● **Required work**
Copy out every one of the following entries word for word, omitting the pictures.

● **Given entries**
+---+

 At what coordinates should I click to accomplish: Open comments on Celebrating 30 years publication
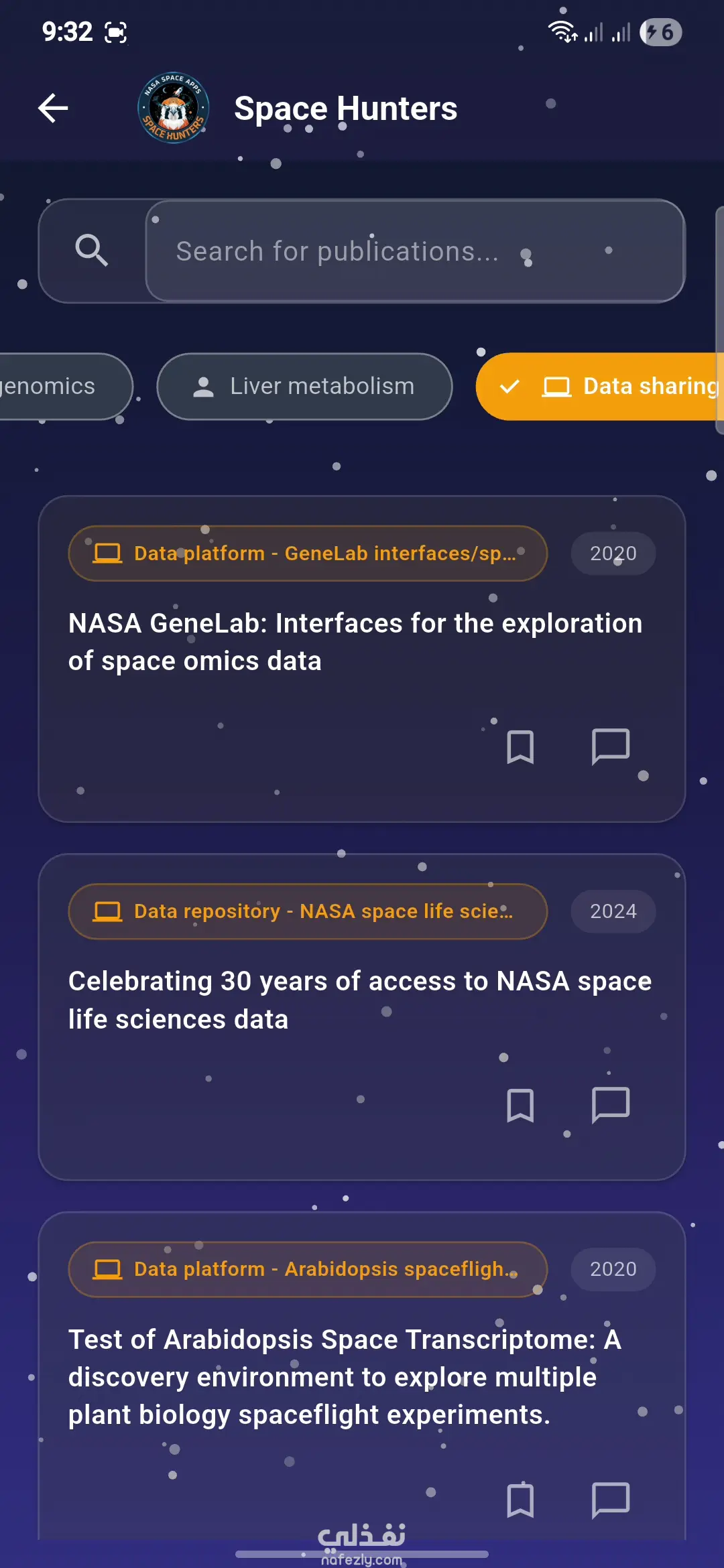[x=611, y=1105]
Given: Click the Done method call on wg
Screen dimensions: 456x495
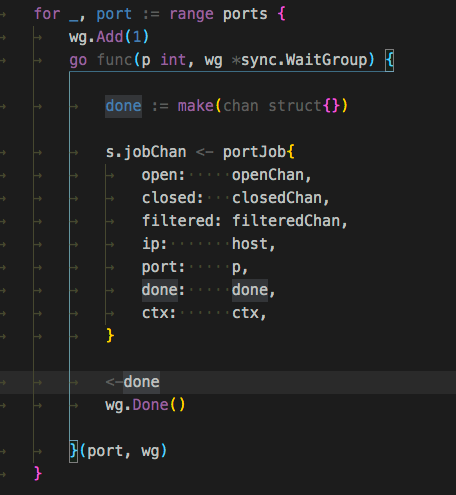Looking at the screenshot, I should (x=150, y=405).
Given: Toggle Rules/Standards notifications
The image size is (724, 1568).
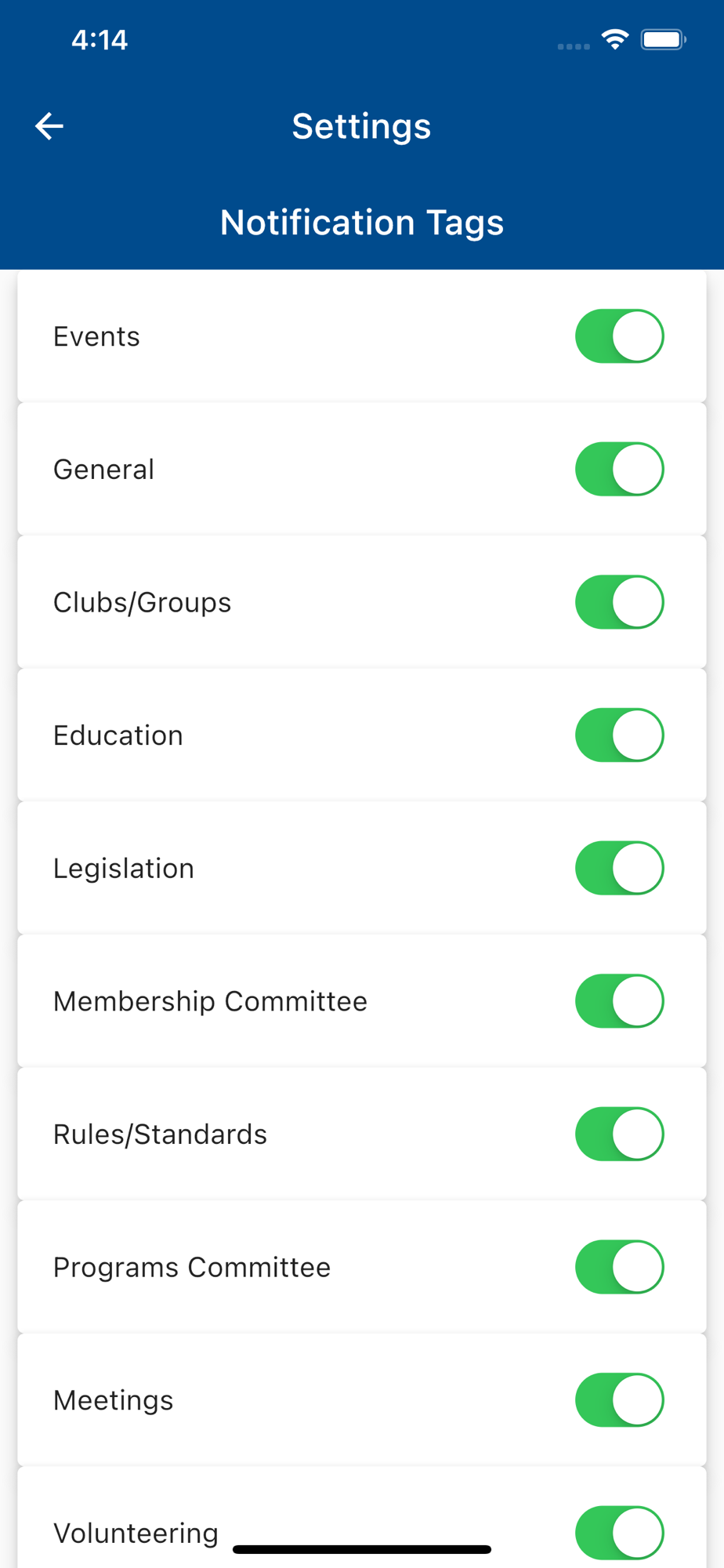Looking at the screenshot, I should coord(619,1134).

+---+

● **Output for this task**
 At what coordinates should I click to accomplish: Open comments on Celebrating 30 years publication
[x=611, y=1105]
Given: Click the Done method call on wg
Screen dimensions: 456x495
Looking at the screenshot, I should (x=150, y=405).
Given: Toggle Rules/Standards notifications
The image size is (724, 1568).
Looking at the screenshot, I should coord(619,1134).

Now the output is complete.